Latinos tend toward Marian Catholicism: charity, love, feeding & clothing the poor, social justice and that sort of thing. Once you get past issues dealing primarily with sex, the rest of the social platform of the Democrats is a pretty perfect fit with what most Latino Catholics see as part of the faith. You really think Latino Catholics are going to vote against social welfare programs because of their “conservative” faith?
Definitely not. I just think they’ll be more like the Democrats of the 1950s in terms of priorities and views on the issues. The Democratic Party today is more about environmentalism, gay rights, reproductive rights, and civil rights than economic issues these days. They are fairly friendly to Wall Street. A Democratic Party that is controlled more by working class minorities than rich white liberals is not going to have terribly different views, but will have very different priorities. MAny of today’s liberals will have no problem with that(Brain Glutton has expressed delight at my scenario even though I’m sure he doesn’t necessarily believe that I’m right), but the Wall Street liberals, the environmentalists, and even groups like single women, gays, and African-Americans could find their issues deprioritized even as the party still supports their positions on said issues. Which was the case before the 1980s. The big movement of working class whites and married couples to the GOP had big consequences for both parties. Demographic changes always change both parties, they don’t just change who wins elections. My predictions on HOW the parties will change are very likely wrong. It’s just speculation. What is not speculation is that both parties WILL change, and not every current Democrat and Republican will appreciate the changes.
I think this is a pretty inaccurate description of the Democratic party.
Which part? Isn’t one of the most common complaints about the party from the left is they they’ve become the party of free trade, deregulation, the investor class, etc.?
I think that’s pretty accurate, with the caveat that the Republicans are still “worse” in that regard. I’d say that makes them better, of course.
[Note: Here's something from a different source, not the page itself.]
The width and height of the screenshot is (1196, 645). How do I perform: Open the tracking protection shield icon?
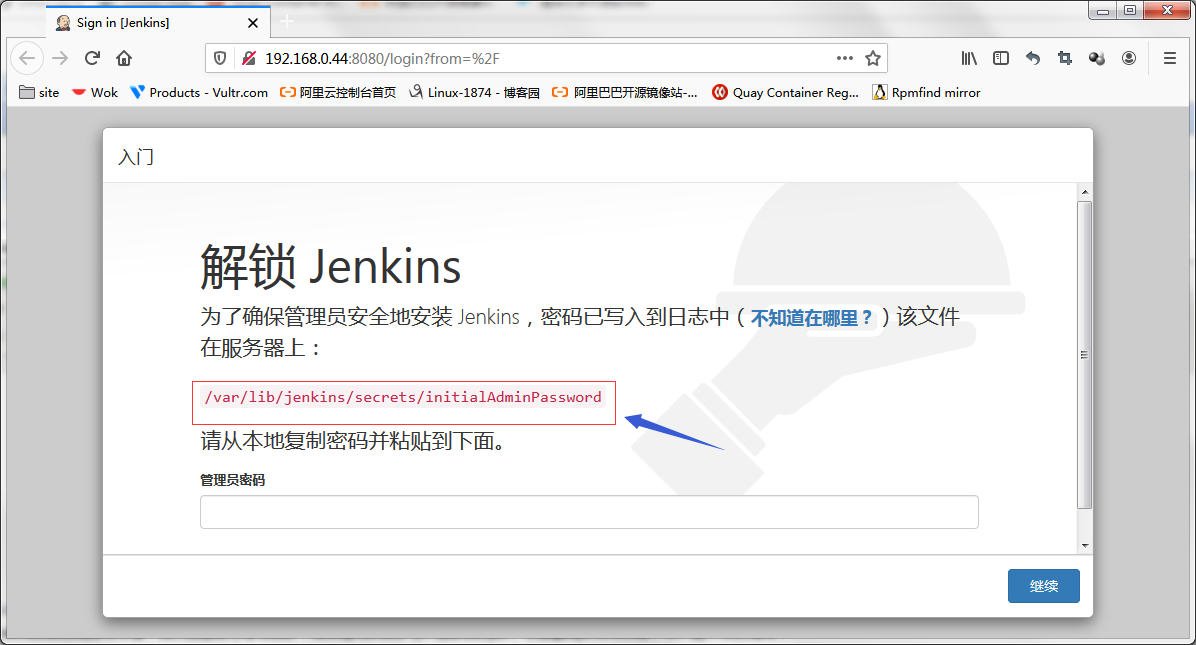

Married women have gone for the Republican in every presidential election for the last few decades. You really think Republican women are going to vote for Hillary solely because “hey, she has ovaries, too!” :dubious:
Oh, the Democratic party really sucks (not nearly as much as the GOP, of course). I’m not arguing that they don’t suck. They do. It’s just false to say they’re more about social than economic issues. The minimum wage is just as important a Democratic issue as health care, for example, and both of those are economic issues.
Furt, there is a difference between Republican women and women who typically vote Republican. No, she won’t get the former but I think it is safe to assume that Hillary (assuming that she runs and gets nominated) will outpace prior male Democrats among female voters and those votes will have to come from somewhere.